start Exercise materials

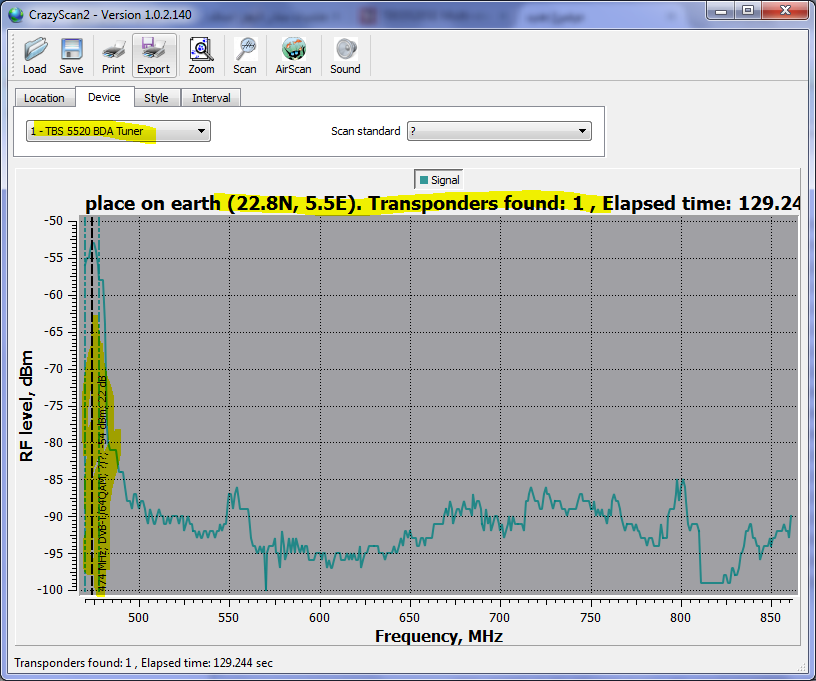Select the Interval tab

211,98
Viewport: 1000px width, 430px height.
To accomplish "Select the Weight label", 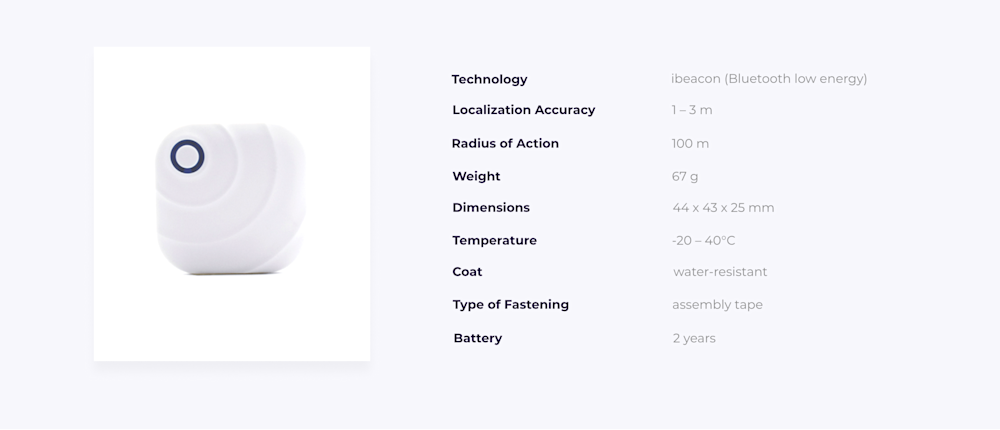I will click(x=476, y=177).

end Exercise materials
start Exercise materials

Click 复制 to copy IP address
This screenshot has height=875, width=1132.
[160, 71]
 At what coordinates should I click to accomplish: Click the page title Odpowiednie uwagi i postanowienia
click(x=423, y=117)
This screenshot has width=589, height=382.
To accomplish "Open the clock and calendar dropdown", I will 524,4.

end Exercise materials

Exercise aim: Gather every line of the material above that contains the string "screenshot", treating uppercase and lowercase as different.

Result of this exercise:
This screenshot has height=875, width=1132.
This screenshot has width=589, height=382.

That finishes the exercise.